GM executives, Mary Barra, CEO, and General Council, Mike Millikin will appear before at a Senate hearing tomorrow over the failure of their companies to recall millions of cars with defective and deadly ignition switches. Millikin’s GM legal staff were approving wrongful death settlements as early as 2007. For accidents where the airbags failed to deploy.

In testimony released ahead of the Senate hearing, Millikin claimed, “We had lawyers at GM who didn’t do their jobs, didn’t do what was expected of them.” Those lawyers are among the 15 people dismissed and are no longer with General Motors.

Thus, the GM tragedy/fiasco moves into a second phase, after GM released a carefully crafted legal report that allegedly explained why the defective switch – and it was known to be problematic when it was being adapted for the Chevrolet Cobalt at the begging of this century. While 15 people were released from GM for cover-ups, no senior executive was found culpable, including Millikin.

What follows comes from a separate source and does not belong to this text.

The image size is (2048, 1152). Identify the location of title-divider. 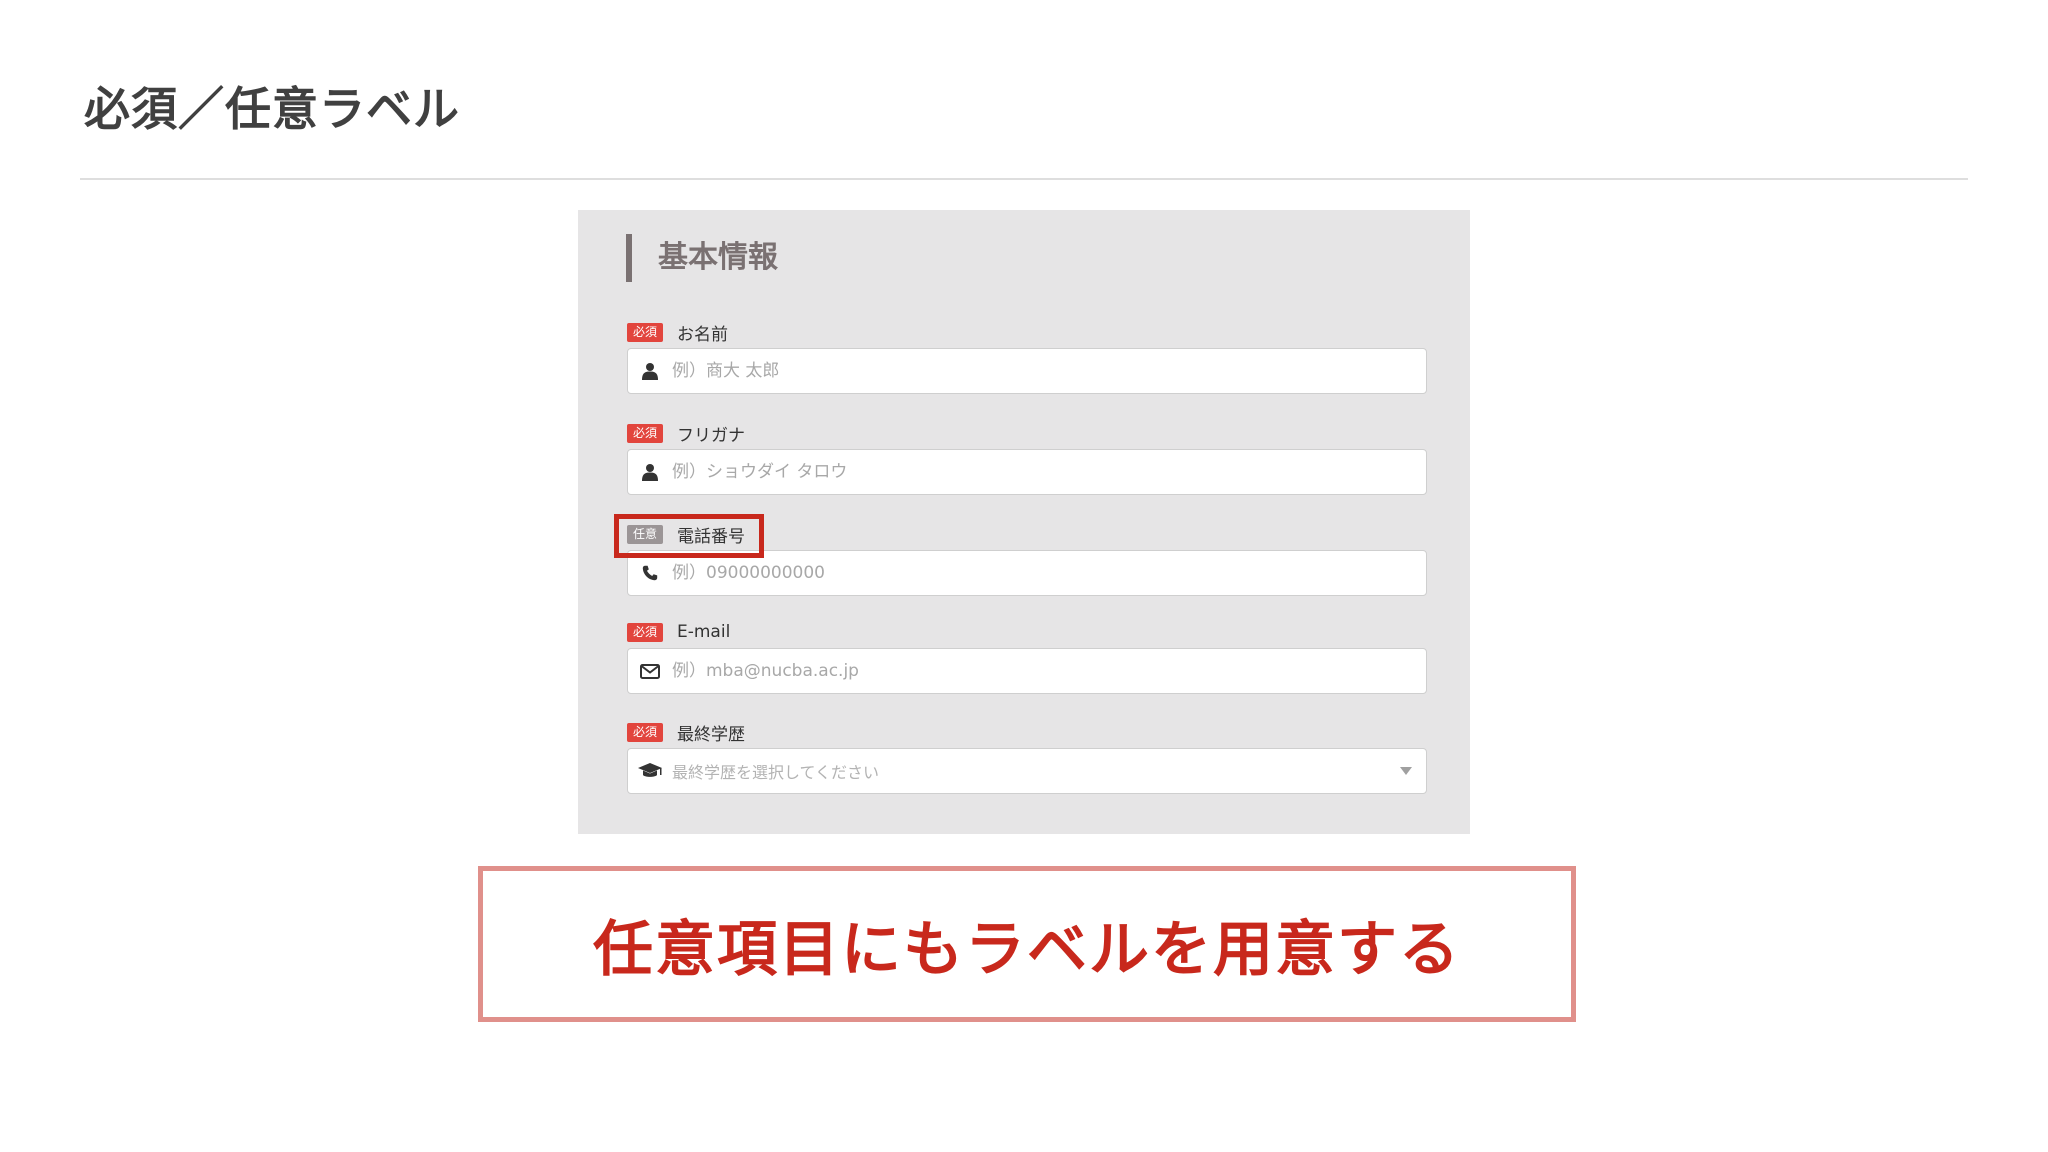
(1024, 179).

Officially the hearing “will examine recent developments and the policy implications following General Motors’ (GM) February 2014 recall and subsequent recalls for defective ignition switches. In particular, the hearing will allow the Subcommittee to examine the various developments and findings since the Subcommittee’s April 2014 hearing, including the May 29, 2014 report issued by Anton R. Valukas (“Report to Board of Directors of General Motors Company Regarding Ignition Switch Recalls”) and the June 30, 2014 announcement of the GM Ignition Compensation Claims Resolution Facility program administered by Kenneth R. Feinberg.

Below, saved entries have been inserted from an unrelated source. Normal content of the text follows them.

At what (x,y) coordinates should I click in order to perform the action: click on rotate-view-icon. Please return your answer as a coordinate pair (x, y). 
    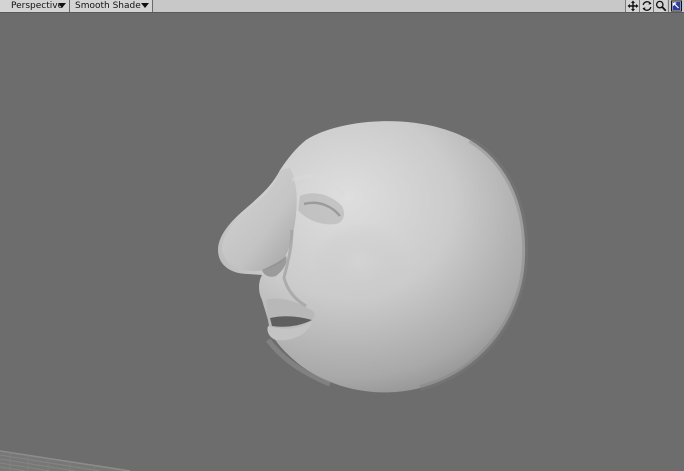
    Looking at the image, I should click on (647, 6).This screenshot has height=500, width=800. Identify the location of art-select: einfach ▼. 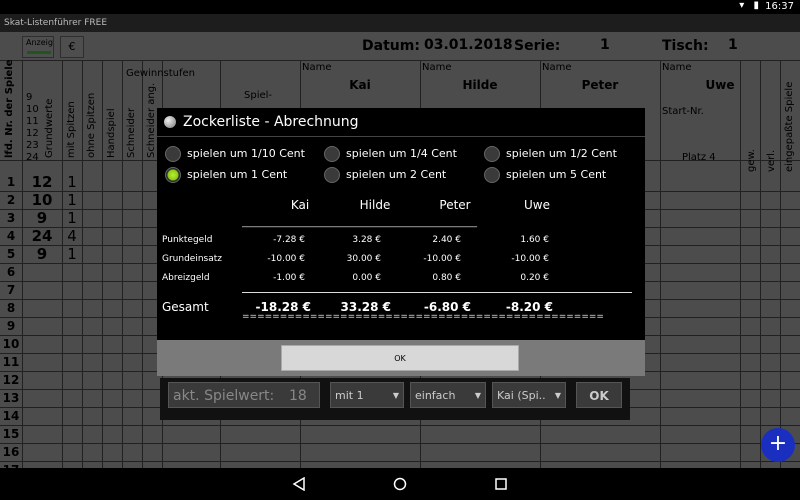
(448, 395).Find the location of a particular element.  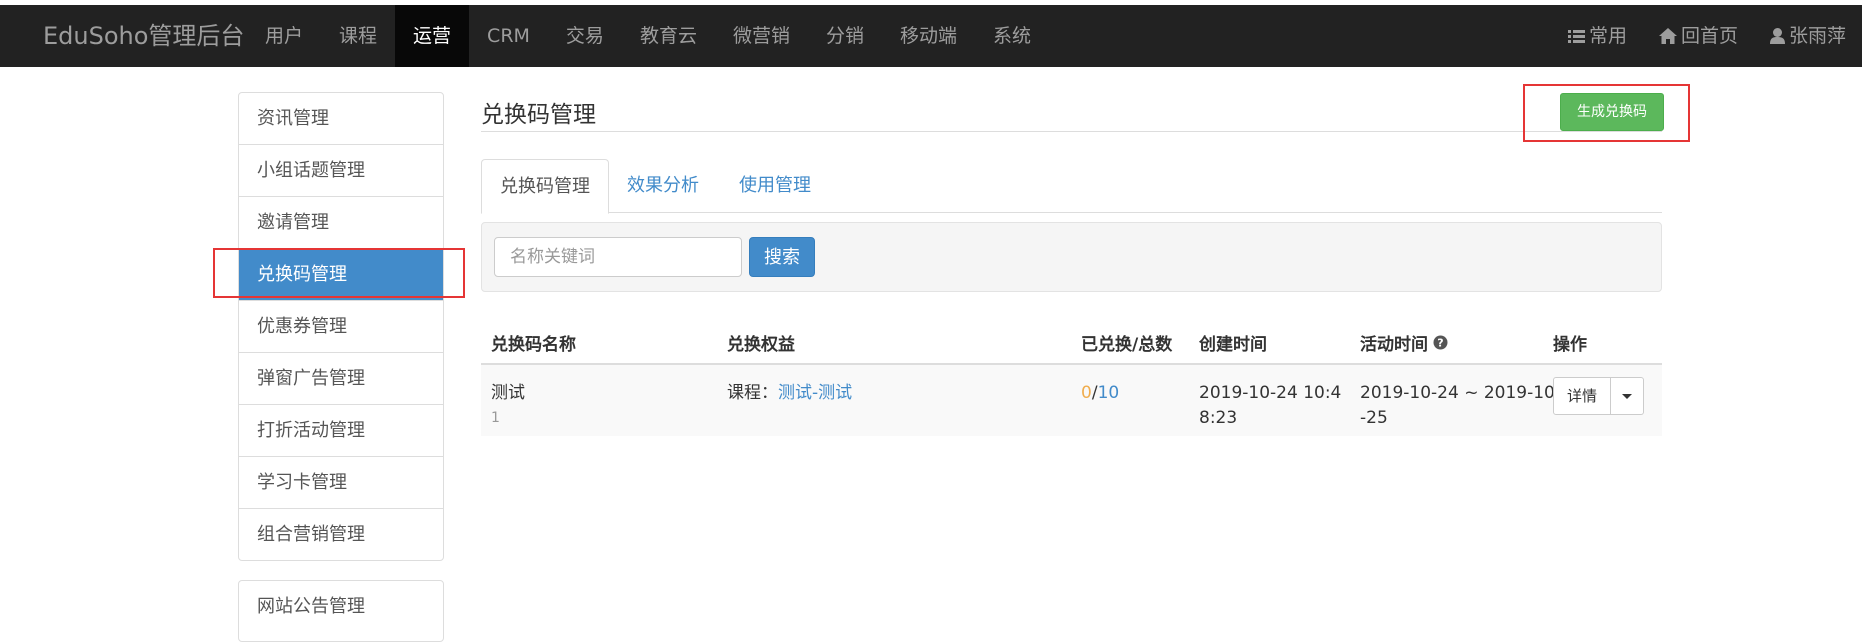

total-count-link: 10 is located at coordinates (1109, 393).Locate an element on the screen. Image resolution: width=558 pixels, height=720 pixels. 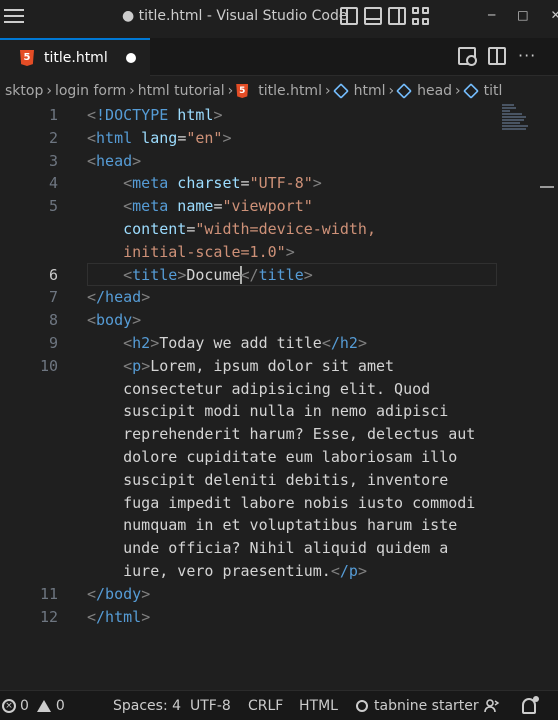
line-number: 2 is located at coordinates (53, 138).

The so-called Valukas report said part of the reason was GM policy – settlements under $5 million could be made at lower levels of the organization. Lawyers of settled cases are calling for re-opening those cases, essentially claiming GM withheld vital information, which kept the settlement costs lower.

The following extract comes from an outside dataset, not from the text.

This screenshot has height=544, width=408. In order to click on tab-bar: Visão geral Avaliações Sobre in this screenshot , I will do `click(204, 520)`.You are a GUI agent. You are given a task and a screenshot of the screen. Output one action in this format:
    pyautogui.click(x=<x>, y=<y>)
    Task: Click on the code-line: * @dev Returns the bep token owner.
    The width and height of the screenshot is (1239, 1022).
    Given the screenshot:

Phase two will explore the legal settlements and ask that they be made public, among other  problematic issues.

As a sideshow, Rodney O’Neal, chief executive of Delphi, supplier of the defective ignition switch will also testify before The Consumer Protection, Product Safety and Insurance Subcommittee. The Delphi switch was installed in 2.6 million cars GM recalled in February of 2014 and another 8.4 million vehicles were subsequently added to the ongoing legal and public relations disaster. Thus far, GM sales have been unaffected, as dealers are apparently using the contacts with former customers to show off the new models.